TASK DIRECTIONS: Could you copy the entries below word for word, starting at the line that contains "The height and width of the screenshot is (978, 1600)." and going through the last of the entries? Leave the pictures out.

STUDY MATERIAL:
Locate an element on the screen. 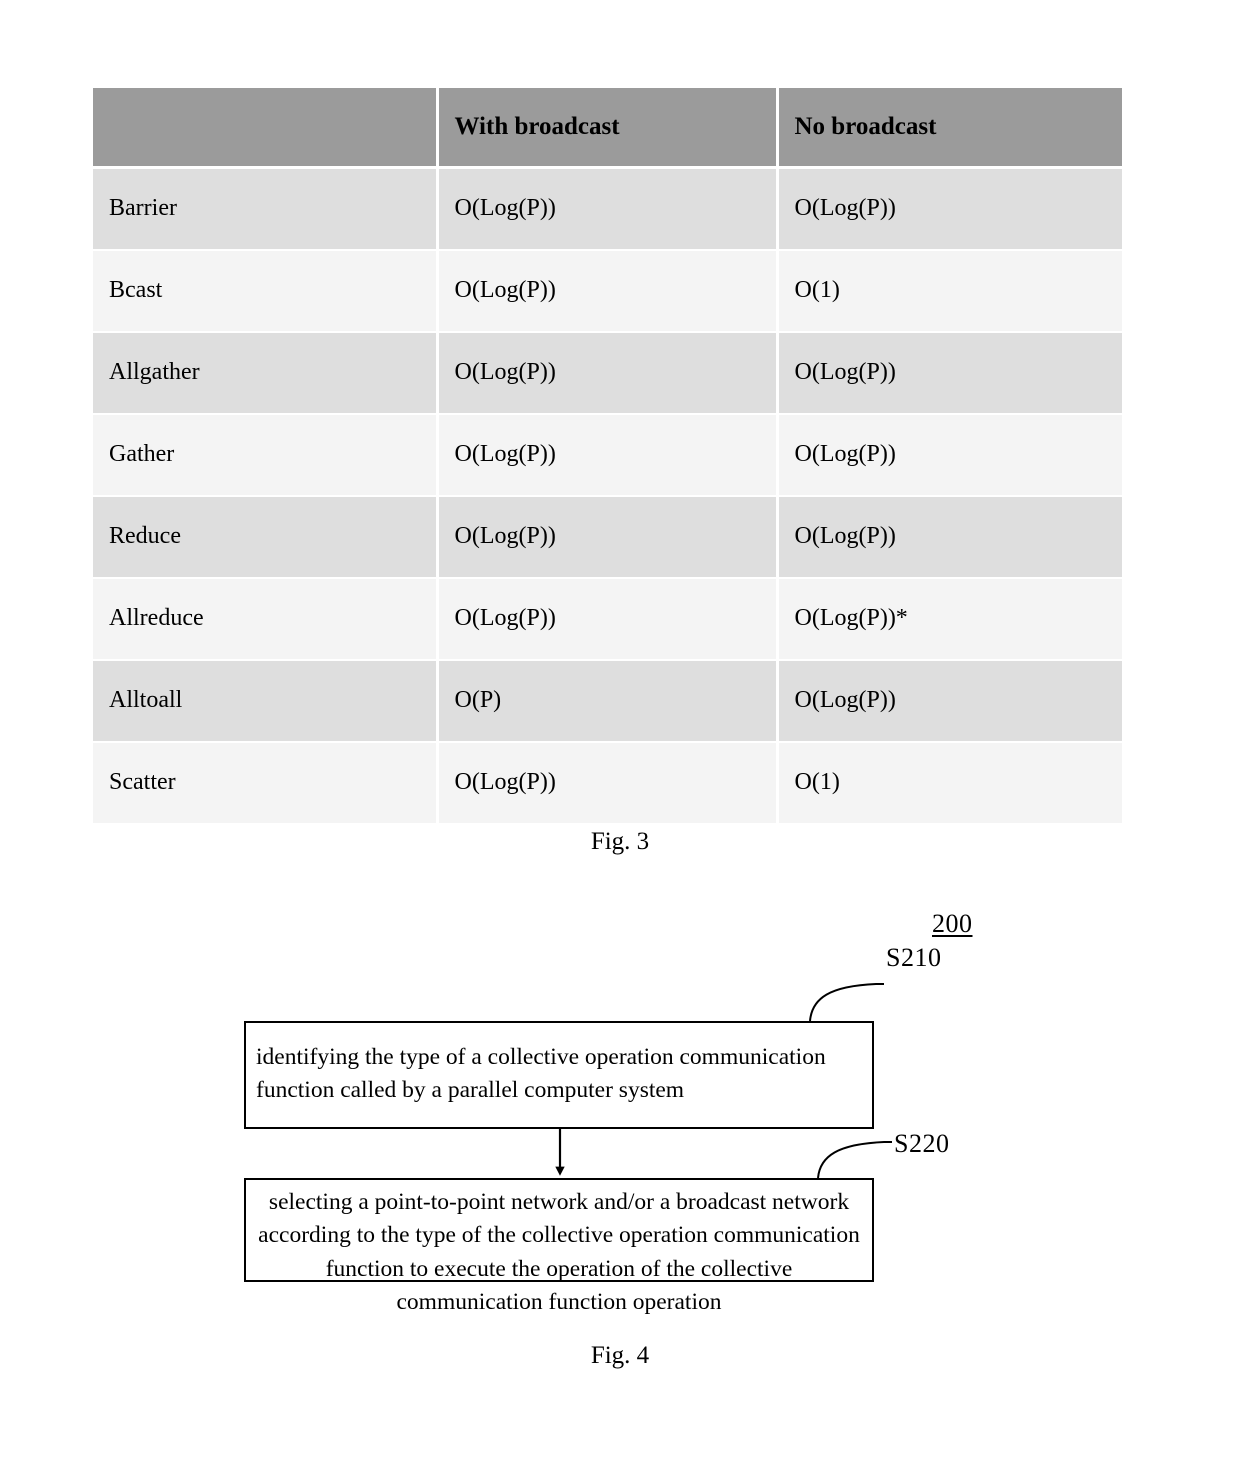 The height and width of the screenshot is (1470, 1240). table-header: With broadcast No broadcast is located at coordinates (608, 128).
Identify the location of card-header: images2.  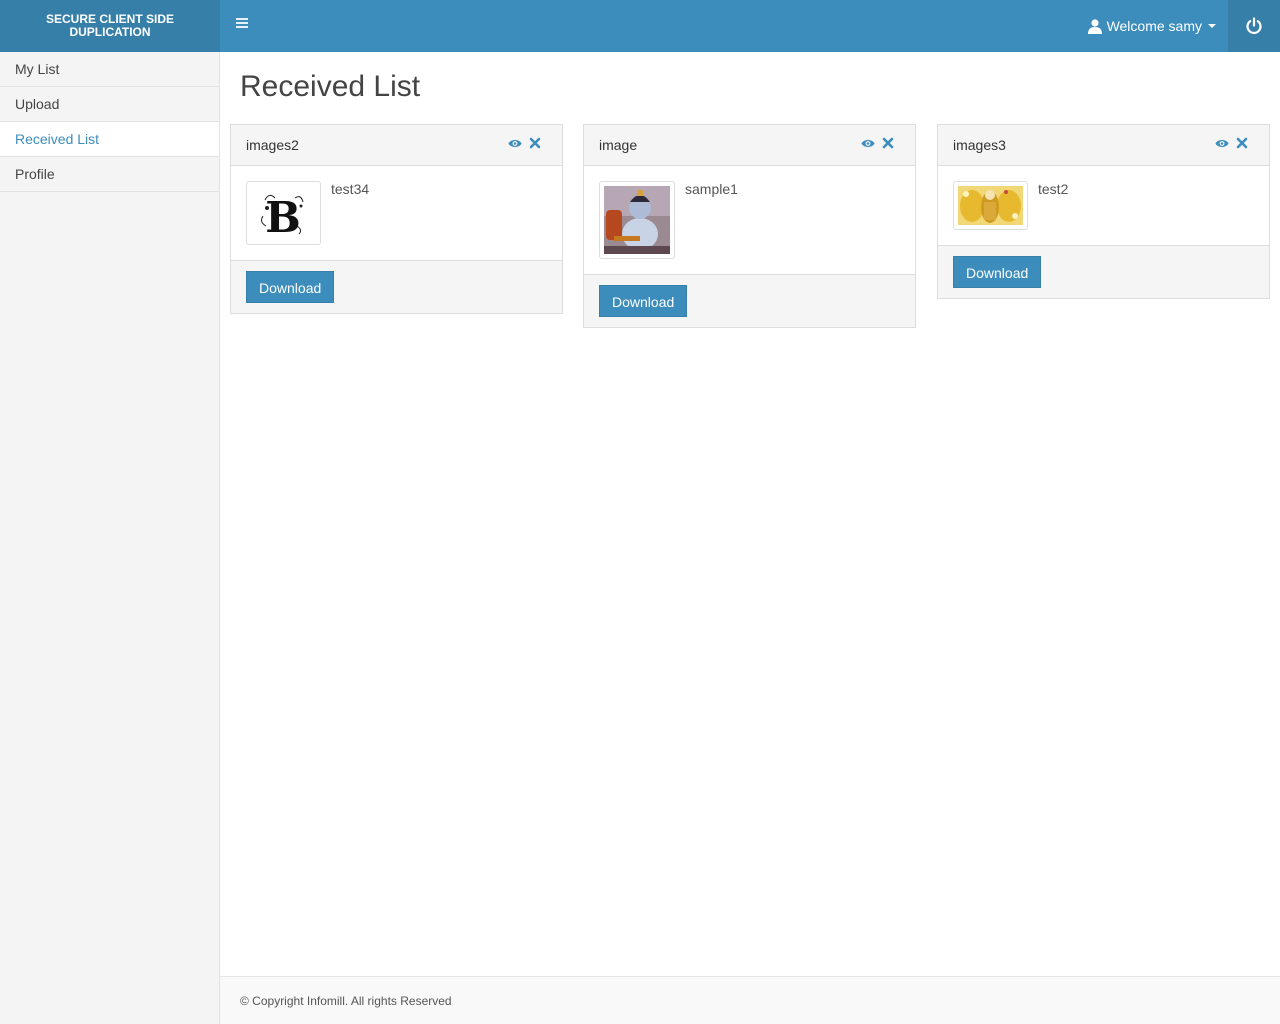
(396, 146).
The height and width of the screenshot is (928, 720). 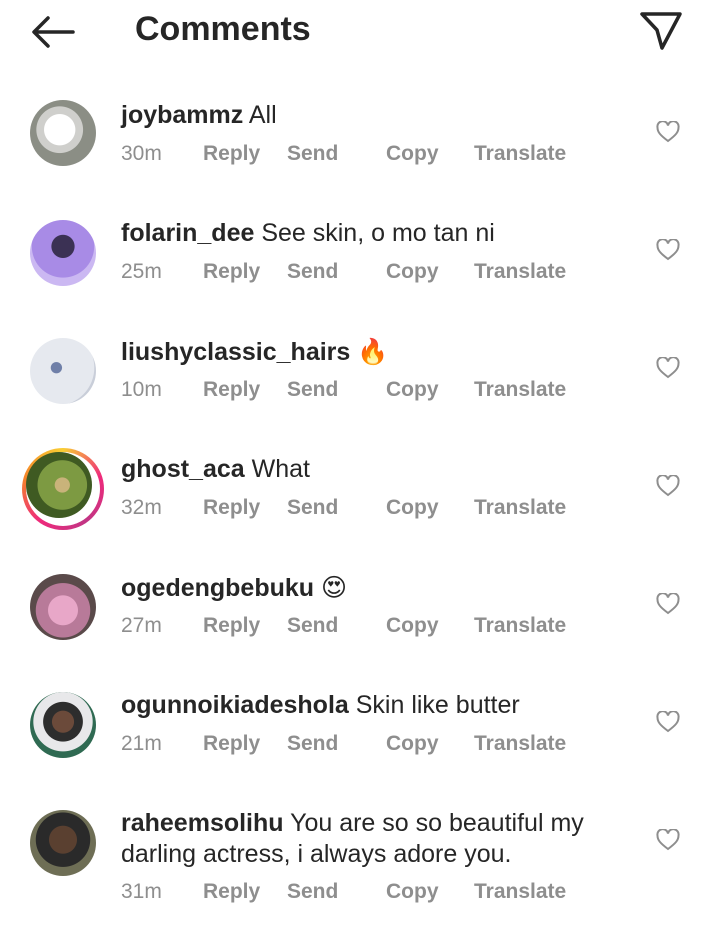 I want to click on comment-username: ogunnoikiadeshola, so click(x=235, y=705).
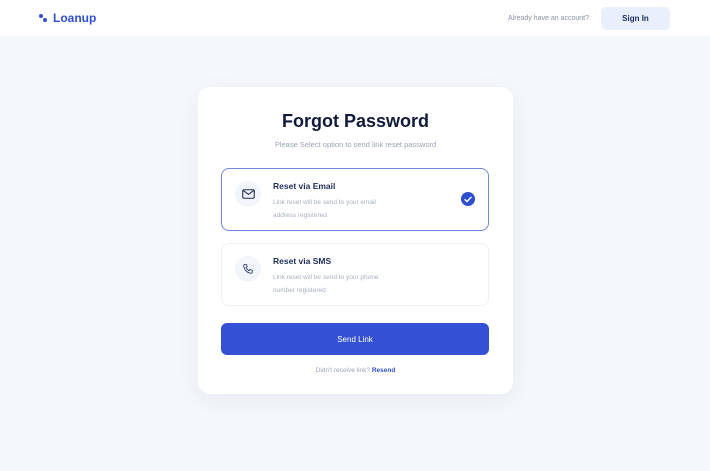  Describe the element at coordinates (343, 370) in the screenshot. I see `resend-prompt: Didn't receive link?` at that location.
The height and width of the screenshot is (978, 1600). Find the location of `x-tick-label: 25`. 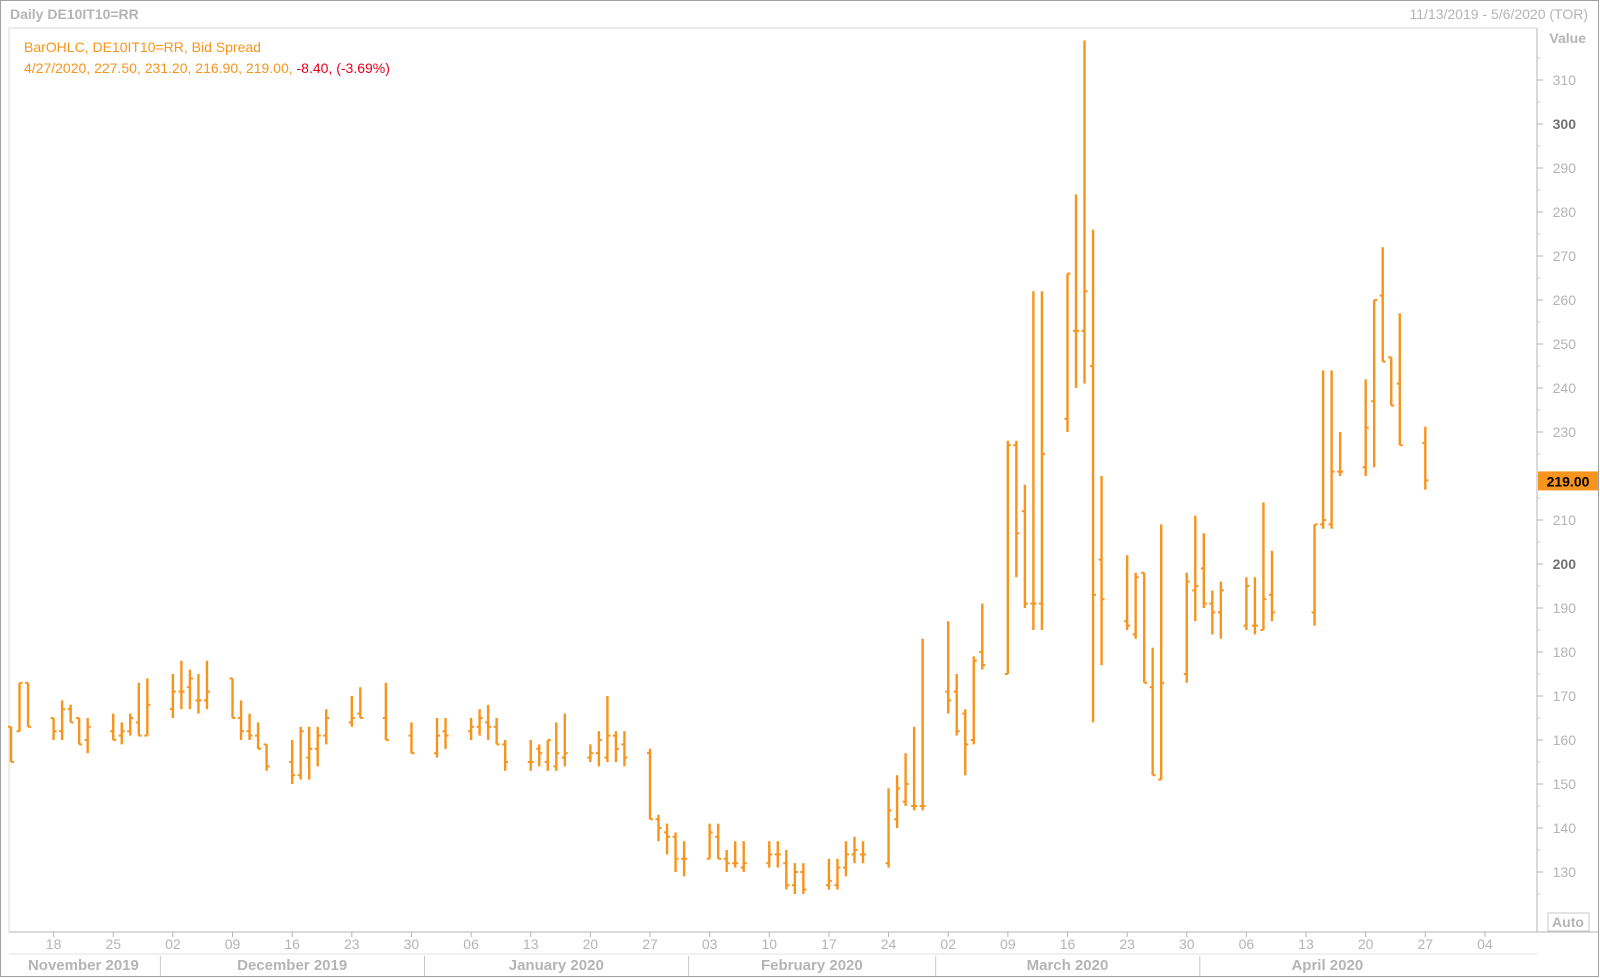

x-tick-label: 25 is located at coordinates (113, 944).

COMPLETED EXERCISE:
The height and width of the screenshot is (978, 1600). Find the location of `x-tick-label: 25`. 

x-tick-label: 25 is located at coordinates (113, 944).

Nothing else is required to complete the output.